CONSTITUTION DU 4 OCTOBRE 1958

TREIZIÈME LÉGISLATURE

Enregistré à la Présidence de l’Assemblée nationale le 19 décembre 2008.

RAPPORT D’INFORMATION

DÉPOSÉ

en application de l’article 145 du Règlement

PAR LA COMMISSION DES AFFAIRES ÉTRANGÈRES

au nom du groupe de travail commun avec la commission chargée des affaires européennes,

sur le processus de réforme et d’adhésion à l’Union européenne de la Turquie

et présenté par

Mme Marie-Louise FORT

Députée

Avertissement

Pour examiner le processus de réforme et d’adhésion à l’Union européenne de la Turquie, un groupe de travail commun à la commission chargée des affaires européennes et à la commission des affaires étrangères a été constitué.

Il est composé :

l pour la commission des affaires étrangères :

- pour le groupe UMP : Mme Marie-Louise Fort, rapporteure

Mme Nicole Ameline

Mme Geneviève Colot

M. Jean-Jacques Guillet

- pour le groupe SRC : M. Jean-Louis Bianco

M. Jean-Michel Boucheron

M. Paul Giacobbi

- pour le groupe NC : M. Rudy Salles

l pour la commission chargée des affaires européennes :

- pour le groupe UMP : M. Bernard Deflesselles, rapporteur

M. Michel Herbillon

M. Didier Quentin

- pour le groupe SRC : Mme Elisabeth Guigou

M. Pierre Moscovici

- pour le groupe GDR : M. Jacques Desallangre

Le présent rapport est un rapport commun à la commission chargée des affaires européennes et à la commission des affaires étrangères.

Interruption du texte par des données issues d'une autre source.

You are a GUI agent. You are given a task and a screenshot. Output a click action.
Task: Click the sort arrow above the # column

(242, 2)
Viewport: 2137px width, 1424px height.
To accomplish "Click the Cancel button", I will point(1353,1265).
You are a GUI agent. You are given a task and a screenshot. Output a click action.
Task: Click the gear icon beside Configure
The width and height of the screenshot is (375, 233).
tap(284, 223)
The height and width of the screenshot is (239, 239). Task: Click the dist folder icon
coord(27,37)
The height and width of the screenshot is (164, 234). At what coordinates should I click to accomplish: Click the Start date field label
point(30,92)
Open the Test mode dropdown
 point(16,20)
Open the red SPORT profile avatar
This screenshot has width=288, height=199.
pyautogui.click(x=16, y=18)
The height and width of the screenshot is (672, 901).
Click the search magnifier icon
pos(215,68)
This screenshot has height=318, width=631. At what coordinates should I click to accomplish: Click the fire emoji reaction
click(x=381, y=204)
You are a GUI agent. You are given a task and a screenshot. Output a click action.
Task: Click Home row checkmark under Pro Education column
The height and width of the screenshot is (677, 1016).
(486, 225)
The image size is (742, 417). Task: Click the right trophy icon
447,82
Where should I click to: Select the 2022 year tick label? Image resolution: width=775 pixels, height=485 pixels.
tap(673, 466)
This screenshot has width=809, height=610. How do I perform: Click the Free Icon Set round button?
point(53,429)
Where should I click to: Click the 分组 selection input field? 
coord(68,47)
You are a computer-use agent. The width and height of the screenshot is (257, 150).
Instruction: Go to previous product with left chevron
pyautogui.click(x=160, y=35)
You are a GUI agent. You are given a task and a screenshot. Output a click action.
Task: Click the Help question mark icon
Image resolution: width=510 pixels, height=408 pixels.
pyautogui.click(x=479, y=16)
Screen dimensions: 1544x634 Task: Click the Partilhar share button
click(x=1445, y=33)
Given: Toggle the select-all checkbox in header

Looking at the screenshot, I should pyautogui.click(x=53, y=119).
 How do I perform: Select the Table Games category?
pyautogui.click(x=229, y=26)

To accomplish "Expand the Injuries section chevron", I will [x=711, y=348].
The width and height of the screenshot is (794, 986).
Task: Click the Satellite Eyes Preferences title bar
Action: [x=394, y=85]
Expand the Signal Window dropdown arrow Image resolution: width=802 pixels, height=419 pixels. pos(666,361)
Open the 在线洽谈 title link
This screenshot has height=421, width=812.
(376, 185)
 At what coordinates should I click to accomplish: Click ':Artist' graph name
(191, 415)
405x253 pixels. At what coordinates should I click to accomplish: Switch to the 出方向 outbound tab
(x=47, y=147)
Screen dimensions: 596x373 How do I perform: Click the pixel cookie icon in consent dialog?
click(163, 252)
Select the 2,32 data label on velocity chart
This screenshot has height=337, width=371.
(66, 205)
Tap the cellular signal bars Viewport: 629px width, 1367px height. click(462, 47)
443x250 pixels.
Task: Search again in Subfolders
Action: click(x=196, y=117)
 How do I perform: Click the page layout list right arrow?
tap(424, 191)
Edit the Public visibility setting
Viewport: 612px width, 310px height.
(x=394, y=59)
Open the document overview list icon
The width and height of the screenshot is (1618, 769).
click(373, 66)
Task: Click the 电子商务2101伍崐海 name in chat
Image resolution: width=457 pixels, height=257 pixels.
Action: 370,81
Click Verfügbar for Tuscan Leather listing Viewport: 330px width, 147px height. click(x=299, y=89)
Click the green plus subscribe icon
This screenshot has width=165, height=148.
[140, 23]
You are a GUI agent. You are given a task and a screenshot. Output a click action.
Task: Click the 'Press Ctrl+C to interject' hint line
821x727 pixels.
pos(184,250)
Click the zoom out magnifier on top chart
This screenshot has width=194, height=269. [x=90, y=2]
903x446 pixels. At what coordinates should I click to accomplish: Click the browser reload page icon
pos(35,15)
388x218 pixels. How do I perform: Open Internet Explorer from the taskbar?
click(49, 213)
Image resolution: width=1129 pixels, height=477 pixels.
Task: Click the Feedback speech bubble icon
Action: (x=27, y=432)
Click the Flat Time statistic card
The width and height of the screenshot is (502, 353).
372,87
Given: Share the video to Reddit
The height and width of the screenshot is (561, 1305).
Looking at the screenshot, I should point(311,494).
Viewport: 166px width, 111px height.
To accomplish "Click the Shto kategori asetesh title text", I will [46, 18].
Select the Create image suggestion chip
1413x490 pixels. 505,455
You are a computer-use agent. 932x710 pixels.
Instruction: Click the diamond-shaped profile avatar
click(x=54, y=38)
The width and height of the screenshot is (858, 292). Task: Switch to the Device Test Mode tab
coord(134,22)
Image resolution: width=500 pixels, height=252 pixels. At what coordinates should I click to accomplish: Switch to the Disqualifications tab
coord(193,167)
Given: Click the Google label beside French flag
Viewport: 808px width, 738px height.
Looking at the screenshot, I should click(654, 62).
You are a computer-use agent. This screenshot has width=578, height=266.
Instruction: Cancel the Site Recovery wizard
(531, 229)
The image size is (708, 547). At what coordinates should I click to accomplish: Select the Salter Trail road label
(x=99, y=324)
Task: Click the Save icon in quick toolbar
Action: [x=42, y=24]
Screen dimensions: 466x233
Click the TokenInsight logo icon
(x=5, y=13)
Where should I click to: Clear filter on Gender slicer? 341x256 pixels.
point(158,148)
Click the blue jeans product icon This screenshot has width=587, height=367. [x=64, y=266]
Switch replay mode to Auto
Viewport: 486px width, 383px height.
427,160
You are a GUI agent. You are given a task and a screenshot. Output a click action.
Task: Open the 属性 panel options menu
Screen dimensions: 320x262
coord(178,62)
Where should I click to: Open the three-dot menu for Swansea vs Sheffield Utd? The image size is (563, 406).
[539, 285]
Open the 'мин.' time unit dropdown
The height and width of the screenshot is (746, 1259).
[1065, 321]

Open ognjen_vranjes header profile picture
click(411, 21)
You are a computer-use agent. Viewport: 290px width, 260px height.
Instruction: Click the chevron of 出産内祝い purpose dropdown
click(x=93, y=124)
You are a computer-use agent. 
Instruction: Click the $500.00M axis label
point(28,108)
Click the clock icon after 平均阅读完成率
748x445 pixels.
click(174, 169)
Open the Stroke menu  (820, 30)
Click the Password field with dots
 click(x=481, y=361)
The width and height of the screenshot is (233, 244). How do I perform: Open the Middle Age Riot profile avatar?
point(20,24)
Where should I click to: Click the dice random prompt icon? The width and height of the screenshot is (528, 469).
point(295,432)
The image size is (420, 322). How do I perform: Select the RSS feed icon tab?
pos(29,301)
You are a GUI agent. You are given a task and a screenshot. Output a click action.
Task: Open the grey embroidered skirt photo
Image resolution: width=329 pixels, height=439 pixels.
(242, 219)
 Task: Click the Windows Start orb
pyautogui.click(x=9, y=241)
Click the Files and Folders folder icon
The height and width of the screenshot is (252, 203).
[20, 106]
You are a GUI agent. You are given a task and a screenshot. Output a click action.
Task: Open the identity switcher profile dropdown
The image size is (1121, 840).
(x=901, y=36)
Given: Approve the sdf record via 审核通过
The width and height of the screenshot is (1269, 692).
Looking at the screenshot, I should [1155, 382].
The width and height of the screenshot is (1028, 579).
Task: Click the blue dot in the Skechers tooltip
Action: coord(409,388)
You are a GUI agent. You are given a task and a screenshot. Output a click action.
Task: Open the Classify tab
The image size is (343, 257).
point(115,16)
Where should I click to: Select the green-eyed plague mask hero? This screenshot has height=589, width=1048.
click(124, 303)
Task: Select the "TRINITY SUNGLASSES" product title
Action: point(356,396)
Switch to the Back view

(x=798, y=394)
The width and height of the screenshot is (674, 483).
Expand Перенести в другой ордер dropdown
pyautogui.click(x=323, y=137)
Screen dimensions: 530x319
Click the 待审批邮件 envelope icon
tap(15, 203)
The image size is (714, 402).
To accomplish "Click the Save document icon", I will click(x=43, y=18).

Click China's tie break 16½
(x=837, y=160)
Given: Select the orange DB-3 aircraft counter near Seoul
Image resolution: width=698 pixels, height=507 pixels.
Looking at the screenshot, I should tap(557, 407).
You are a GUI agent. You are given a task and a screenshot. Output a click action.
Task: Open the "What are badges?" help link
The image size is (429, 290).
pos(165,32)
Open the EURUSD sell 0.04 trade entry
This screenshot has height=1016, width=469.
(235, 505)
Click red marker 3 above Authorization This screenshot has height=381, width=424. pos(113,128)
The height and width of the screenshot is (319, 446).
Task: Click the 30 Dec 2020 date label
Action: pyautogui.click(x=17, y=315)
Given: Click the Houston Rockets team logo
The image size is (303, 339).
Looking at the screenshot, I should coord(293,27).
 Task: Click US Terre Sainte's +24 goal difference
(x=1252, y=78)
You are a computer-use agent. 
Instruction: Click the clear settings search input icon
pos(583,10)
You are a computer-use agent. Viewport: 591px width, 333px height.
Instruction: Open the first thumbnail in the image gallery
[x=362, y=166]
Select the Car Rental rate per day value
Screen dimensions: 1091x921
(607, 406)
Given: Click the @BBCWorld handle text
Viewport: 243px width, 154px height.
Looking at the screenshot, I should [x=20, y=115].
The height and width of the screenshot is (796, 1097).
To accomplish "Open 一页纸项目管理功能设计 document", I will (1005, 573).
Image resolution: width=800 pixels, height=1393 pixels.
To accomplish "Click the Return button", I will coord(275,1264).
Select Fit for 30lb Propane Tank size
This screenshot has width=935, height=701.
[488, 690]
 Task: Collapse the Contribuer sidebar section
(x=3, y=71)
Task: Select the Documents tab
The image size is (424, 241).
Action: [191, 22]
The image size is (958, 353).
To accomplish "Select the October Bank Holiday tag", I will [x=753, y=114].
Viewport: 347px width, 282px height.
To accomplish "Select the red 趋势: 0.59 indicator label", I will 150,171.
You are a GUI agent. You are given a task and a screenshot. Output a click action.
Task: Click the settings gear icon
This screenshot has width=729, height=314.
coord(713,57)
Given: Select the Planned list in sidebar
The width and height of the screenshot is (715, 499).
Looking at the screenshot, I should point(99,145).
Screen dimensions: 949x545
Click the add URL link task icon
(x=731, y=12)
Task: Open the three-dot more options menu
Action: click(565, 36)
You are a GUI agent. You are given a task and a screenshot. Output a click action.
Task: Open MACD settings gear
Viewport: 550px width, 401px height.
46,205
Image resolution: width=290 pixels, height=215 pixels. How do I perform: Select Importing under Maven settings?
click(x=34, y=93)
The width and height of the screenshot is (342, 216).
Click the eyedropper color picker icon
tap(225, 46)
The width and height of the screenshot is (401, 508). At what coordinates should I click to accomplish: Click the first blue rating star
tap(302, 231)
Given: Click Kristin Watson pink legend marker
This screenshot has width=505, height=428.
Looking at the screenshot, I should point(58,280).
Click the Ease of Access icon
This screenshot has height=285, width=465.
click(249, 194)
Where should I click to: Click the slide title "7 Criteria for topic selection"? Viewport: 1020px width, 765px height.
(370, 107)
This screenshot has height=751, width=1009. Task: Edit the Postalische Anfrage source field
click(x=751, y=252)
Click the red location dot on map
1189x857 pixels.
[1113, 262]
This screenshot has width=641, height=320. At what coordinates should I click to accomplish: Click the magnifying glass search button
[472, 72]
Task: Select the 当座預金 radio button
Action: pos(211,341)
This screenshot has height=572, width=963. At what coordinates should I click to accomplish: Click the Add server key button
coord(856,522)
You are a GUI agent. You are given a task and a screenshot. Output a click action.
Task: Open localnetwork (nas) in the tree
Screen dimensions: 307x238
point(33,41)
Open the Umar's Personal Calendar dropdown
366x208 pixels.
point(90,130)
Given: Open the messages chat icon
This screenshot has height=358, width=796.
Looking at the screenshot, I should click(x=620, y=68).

Mme Marie-Louise Fort, MM. Bernard Deflesselles et Jean-Louis Bianco ont effectué une mission en Turquie du 29 novembre au 2 décembre 2008, au nom du groupe de travail commun à la commission des affaires étrangères et à la commission chargée des affaires européennes, constitué le 29 janvier 2008 pour suivre le processus de réforme et d’adhésion à l'Union européenne de la Turquie.

Ce déplacement fait l’objet d’un rapport commun approuvé par les deux commissions et consultable sous le numéro 1334.

EXAMEN EN COMMISSION

La commission examine le présent rapport au cours de sa réunion du 17 décembre 2008.

Mme Marie-Louise Fort, rapporteure. J’ai accompli avec mes collègues MM. Bernard Deflesselles et Jean-Louis Bianco une mission en Turquie du 29 novembre au 2 décembre 2008, au nom du groupe de travail commun à la Commission des affaires étrangères et à la Commission chargée des affaires européennes sur le processus de réforme et d’adhésion avec la Turquie. Nous avons été remarquablement accueillis et guidés par l’Ambassadeur et ses services, je tiens à les en remercier.

Cette première mission se déroulait dans un contexte difficile, depuis que la France s’est prononcée officiellement en faveur d’un partenariat privilégié et non d’une adhésion en fin de négociation.

La délégation a néanmoins pu être reçue par le Président de la République, M. Abdullah Gül. Elle a rencontré le Président de la Commission d’harmonisation avec l'Union européenne, M. Yazar Yakis, et le Président de la Commission des affaires étrangères, M. Murat Mercan. Elle a également eu des entretiens avec des représentants des ONG ainsi qu’avec le vicaire patriarcal des Assyro-chaldéens.

Le processus de négociations d’adhésion, ouvert le 3 octobre 2005, est actuellement ralenti par les tensions politiques intérieures qui mettent en cause les équilibres fondamentaux de l’Etat laïc et démocratique et de la société turque.

Sur les 35 chapitres dont l’examen est prévu par le processus d’adhésion, huit chapitres ont été ouverts, douze sont gelés et quinze restent à ouvrir. Parmi les douze chapitres gelés, huit le sont depuis le Conseil européen de décembre 2006, en raison du refus de la Turquie d’appliquer le protocole additionnel à l’accord d’Ankara étendant l’union douanière UE-Turquie à Chypre. Cinq autres chapitres directement liés à une adhésion et toujours examinés en fin de négociation sont bloqués par la France (agriculture et développement rural, politique économique et monétaire, politique régionale, budget, institutions).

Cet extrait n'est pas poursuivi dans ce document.